Synthés, style et maîtrise
Le synthé glisse presque sans poids, comme porté par le souffle d’un rêve. Sorti en 1985 sur Songs from the Big Chair, Head Over Heels trouve un rythme simple, parfaitement cousu. Construit avec soin autour d’une mélodie qui vous tient la main sans jamais vous tirer en avant, le morceau dégage une chaleur rare pour la décennie dont il est issu. La voix de Roland Orzabal s’y livre comme une confession enveloppée de musique, sincère sans être fragile, posée sans être distante.
La chanson est née d’un fragment, lors des premières sessions de l’album. Orzabal et Curt Smith, accompagnés du producteur Chris Hughes, exploraient des ambiances plus qu’ils ne cherchaient des tubes. Head Over Heels est née de ce processus, s’écoulant directement à la suite de Broken, qui apparaît à la fois comme morceau distinct et comme cadre de l’ensemble. Cette construction donne au titre une impression de boucle, comme s’il tournait déjà depuis longtemps avant de commencer, et qu’il continuait de tourner après s’être éteint.
Ce sentiment d’émotion suspendue définit le morceau. Les textures synthétiques y éclosent comme des feux d’artifice au ralenti, tandis que les accords de piano résonnent doucement mais fermement. Il se dévoile par couches successives. La production retient ses effets, laissant place à l’espace et au mouvement. Le refrain s’élève sans jamais basculer dans l’extase, et les détails, une respiration ici, une voix en soutien là, pèsent autant que l’accroche elle-même. Le monde de la chanson semble proche, parfait sans jamais devenir étouffant.

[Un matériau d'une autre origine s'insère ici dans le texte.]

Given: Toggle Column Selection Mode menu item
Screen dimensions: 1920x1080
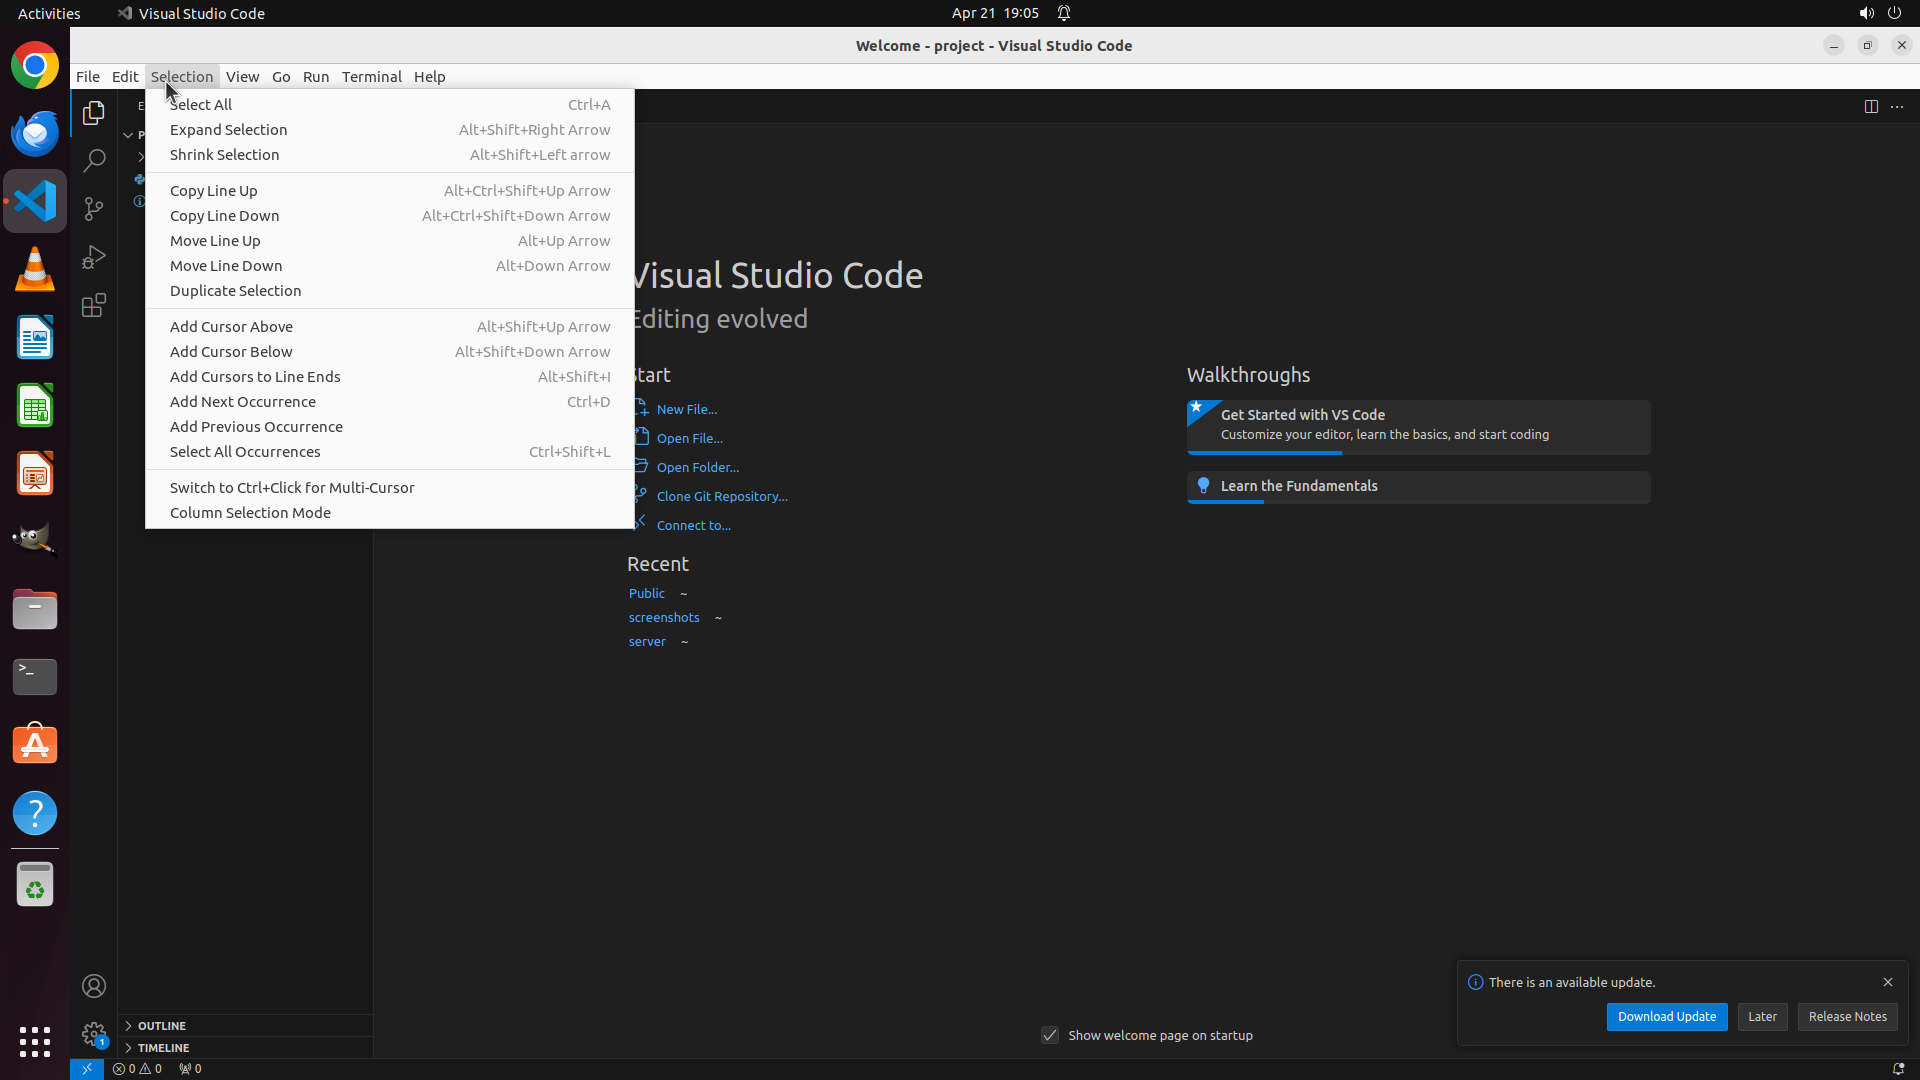Looking at the screenshot, I should (250, 512).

Head Over Heels est probablement ce qui s’approche le plus d’une chanson d’amour pour nous. C’est une chanson d’amour qui, quelque part, prend une tournure un peu perverse à la fin.
(Roland Orzabal, 1985)
Head Over Heels ne contient aucune urgence. Comme un long couloir, le temps s’étire à travers chaque strophe. Les paroles parlent en ellipses et en mouvements, tournant autour de la connexion, du doute, et de cette douleur discrète de vouloir plus que ce que les mots peuvent contenir. Orzabal écrivait en séparant les lignes, avec dans cette chanson quelques-unes de ses phrases les plus désarmantes de sincérité. L’honnêteté y est retenue, et c’est la précision de l’arrangement du groupe, ainsi que la simplicité de l’interprétation, qui maintiennent l’ensemble.
Plus tard redécouverte dans des films et des séries, Head Over Heels est devenue un classique des radios et des playlists. Sa réputation s’est bâtie par sa présence, non par son ampleur. La chanson n’impose rien. Sûre de sa simplicité, elle repose tranquillement dans l’oreille. Certaines chansons s’effacent avec le temps dont elles sont issues. Celle-ci persiste, comme une odeur incrustée dans un tissu, légère, évidente, toujours là bien après que l’espace s’est vidé.